◆ Directions for this task:
Your answer should be the exact lines of the data below from the one containing "This screenshot has width=602, height=638." through the one containing "Task: Open the Security shield icon"; please include nothing else.

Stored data

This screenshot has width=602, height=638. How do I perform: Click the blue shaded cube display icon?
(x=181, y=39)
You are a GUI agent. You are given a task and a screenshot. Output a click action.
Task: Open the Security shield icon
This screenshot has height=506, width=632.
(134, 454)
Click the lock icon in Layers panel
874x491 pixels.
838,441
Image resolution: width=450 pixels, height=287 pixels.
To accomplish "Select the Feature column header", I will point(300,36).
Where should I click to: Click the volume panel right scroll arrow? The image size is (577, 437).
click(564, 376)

---

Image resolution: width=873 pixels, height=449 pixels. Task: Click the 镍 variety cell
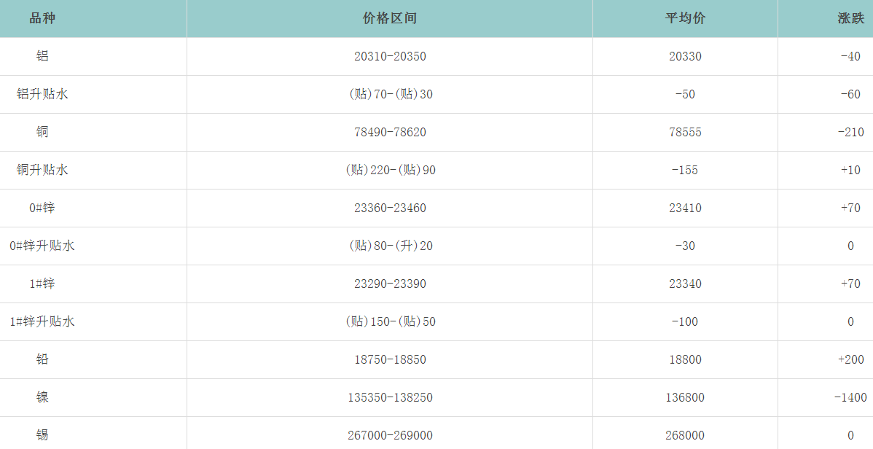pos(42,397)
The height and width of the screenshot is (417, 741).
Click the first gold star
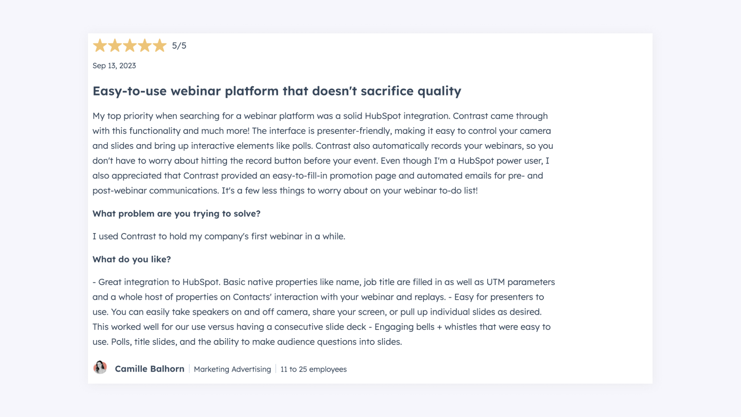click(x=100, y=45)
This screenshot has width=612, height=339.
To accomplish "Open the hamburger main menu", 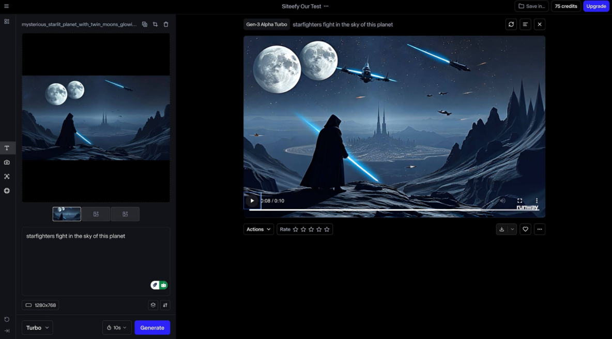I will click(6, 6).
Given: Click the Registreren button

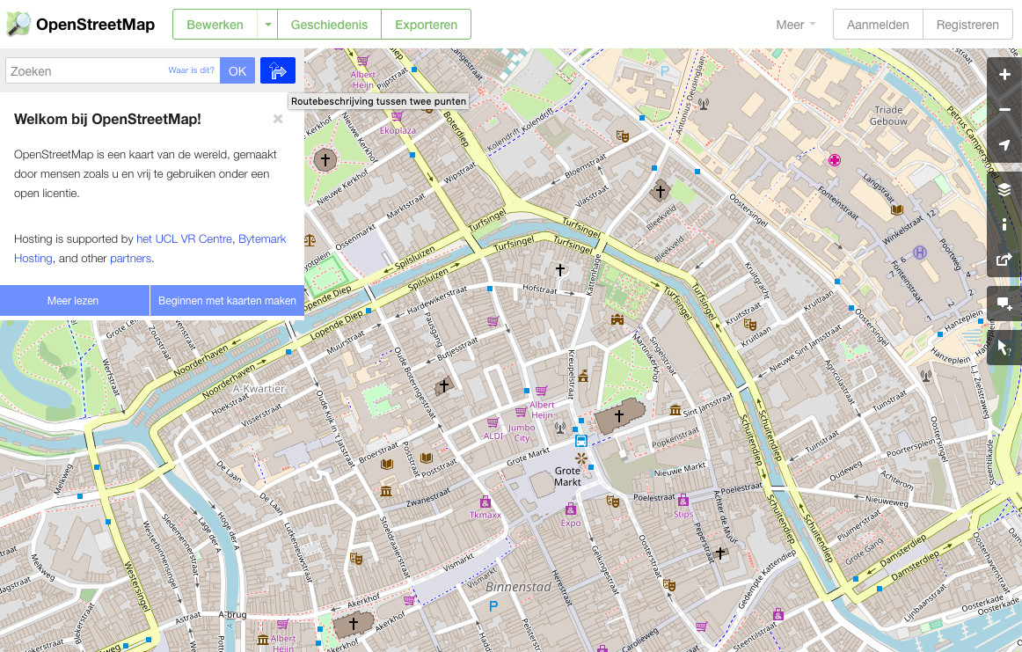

---

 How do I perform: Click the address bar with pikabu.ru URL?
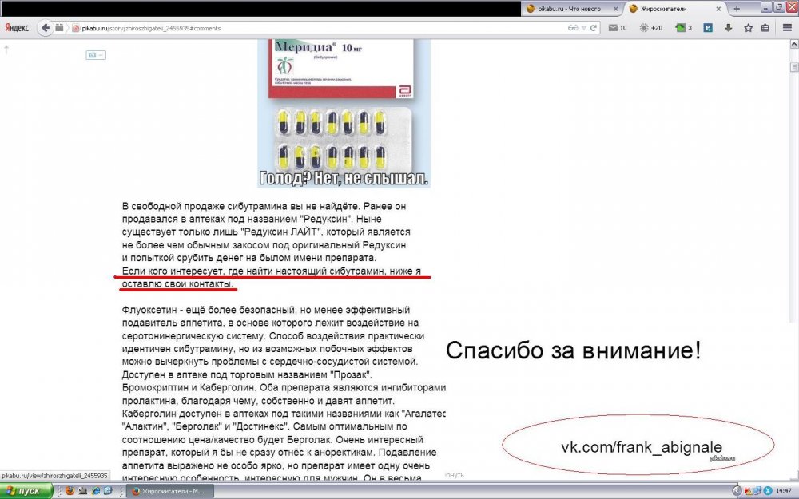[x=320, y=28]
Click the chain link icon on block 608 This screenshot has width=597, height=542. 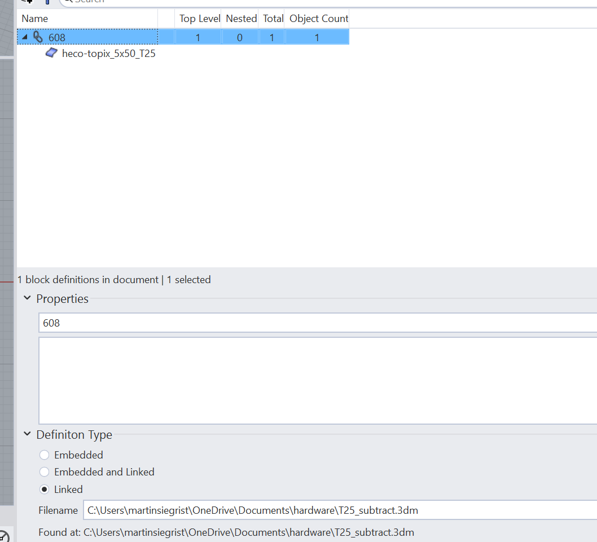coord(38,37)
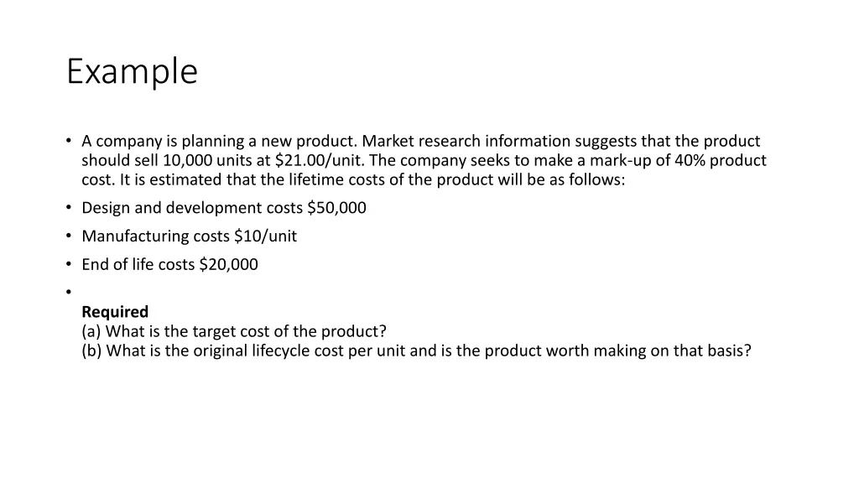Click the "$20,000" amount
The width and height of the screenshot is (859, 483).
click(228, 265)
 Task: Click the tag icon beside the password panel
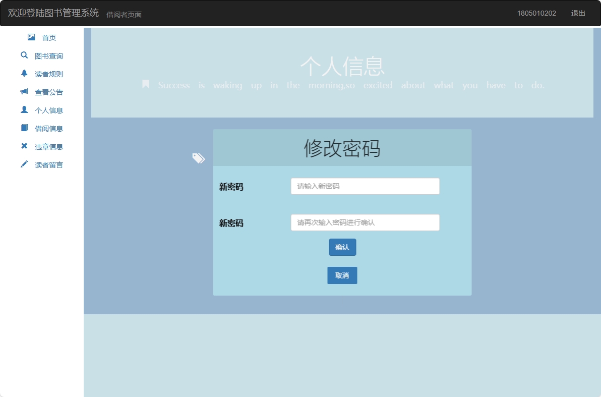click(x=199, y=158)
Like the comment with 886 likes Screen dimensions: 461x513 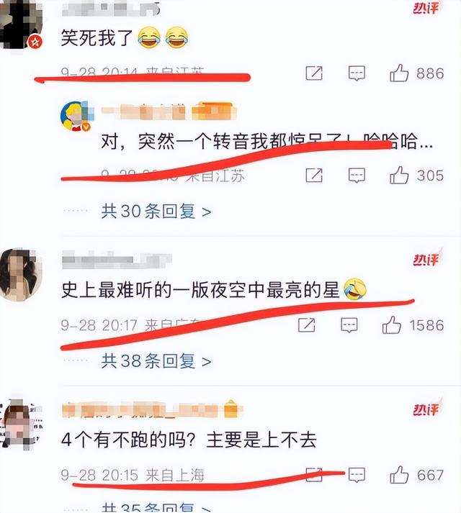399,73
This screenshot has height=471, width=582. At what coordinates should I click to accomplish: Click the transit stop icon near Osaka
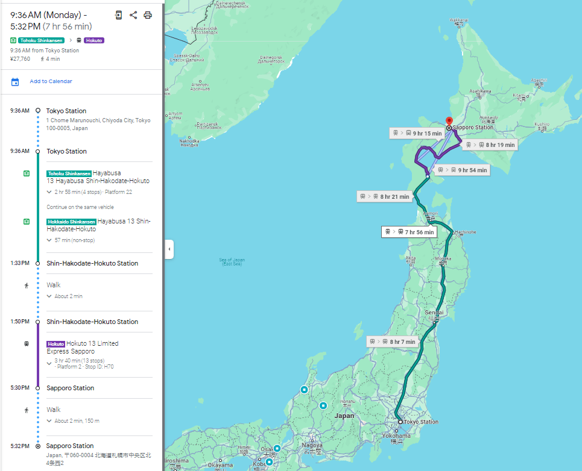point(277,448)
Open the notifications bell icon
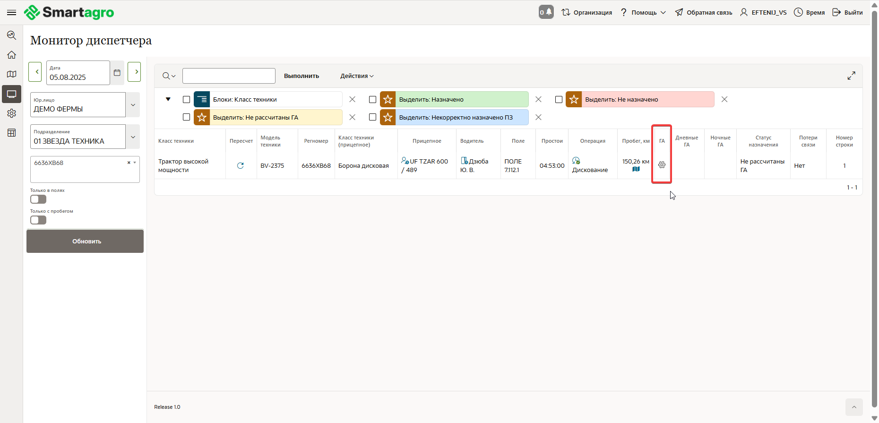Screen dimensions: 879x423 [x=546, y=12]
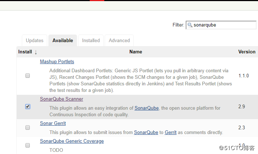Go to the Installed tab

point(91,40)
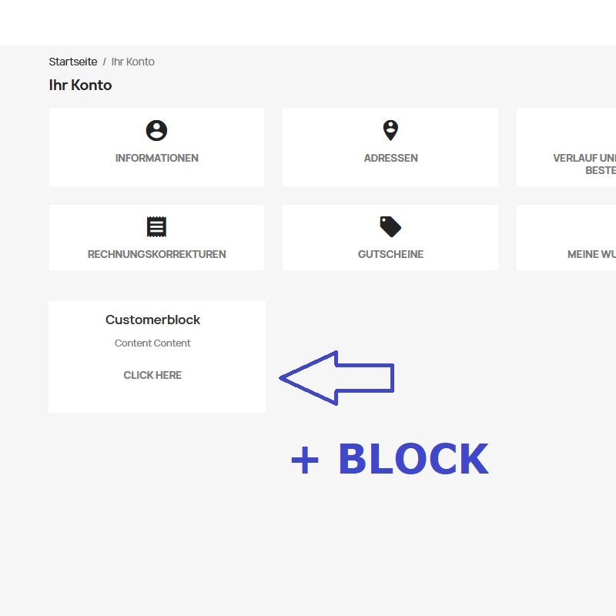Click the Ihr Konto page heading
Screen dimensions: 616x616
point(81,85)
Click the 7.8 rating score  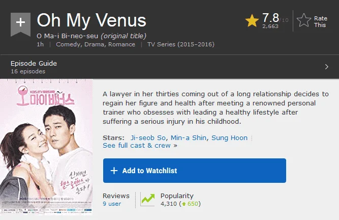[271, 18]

◆ Written response:
This screenshot has width=602, height=638. How do I perform: Click the blue shaded cube display icon?
(x=181, y=39)
You are a GUI agent. You are given a task and a screenshot. Output a click action.
Task: Open the Security shield icon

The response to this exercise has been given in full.